Extract the review of the Ring excerpts played under Philippe Jordan from the material below, copying the whole passage word for word.

Text block:
┄┄┄┄┄┄

The greatest glory of this set of excerpts from the Ring is the playing of the orchestra under Philippe Jordan. He tells us in his booklet notes that the Paris Opera orchestra at the Bastille had not played the Ring before their series of productions in 2007-10 but given the splendour of their interpretation here that is hard to believe. Time and again details of the score that are often muffled or muffed come through loud and clear - such as the little flecks of woodwind figures at the end of Act Two of Siegfried. When reviewing the Gergiev set of Rheingold a little while ago I complained about the reduction of Wagner’s specified string forces and the deleterious effect this had on the carefully calculated orchestral balances. Here the booklet lists a massive number of players, well in excess of Wagner’s already extravagant requirements. Although one may doubt whether all of them were actually playing at any given point, the results are startling and impressive, with the filigree detail of the passages for massed divided strings clear as a bell.

┄┄┄┄┄┄

Stored data:

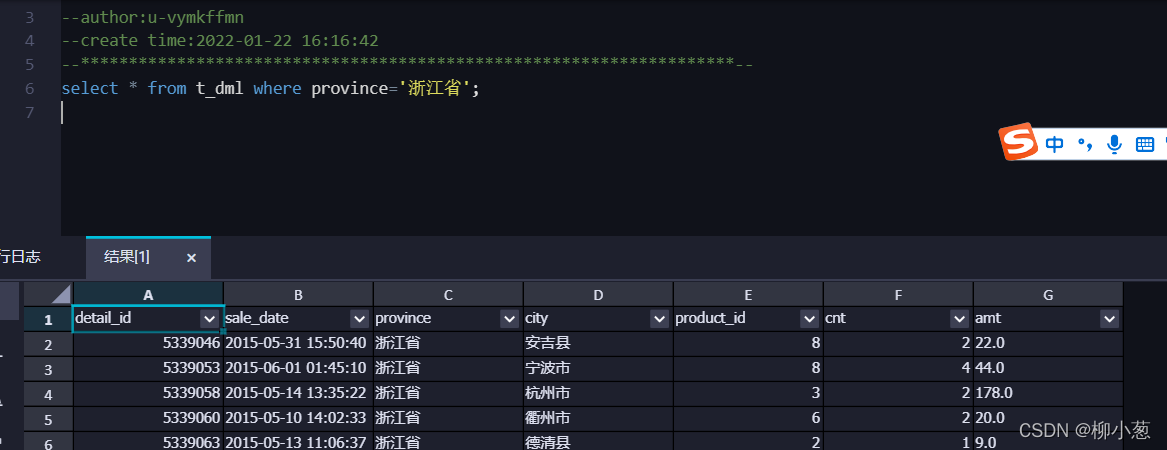Open the province column filter dropdown
Image resolution: width=1167 pixels, height=450 pixels.
pyautogui.click(x=510, y=319)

┄┄┄┄┄┄

The reply:
The greatest glory of this set of excerpts from the Ring is the playing of the orchestra under Philippe Jordan. He tells us in his booklet notes that the Paris Opera orchestra at the Bastille had not played the Ring before their series of productions in 2007-10 but given the splendour of their interpretation here that is hard to believe. Time and again details of the score that are often muffled or muffed come through loud and clear - such as the little flecks of woodwind figures at the end of Act Two of Siegfried. When reviewing the Gergiev set of Rheingold a little while ago I complained about the reduction of Wagner’s specified string forces and the deleterious effect this had on the carefully calculated orchestral balances. Here the booklet lists a massive number of players, well in excess of Wagner’s already extravagant requirements. Although one may doubt whether all of them were actually playing at any given point, the results are startling and impressive, with the filigree detail of the passages for massed divided strings clear as a bell.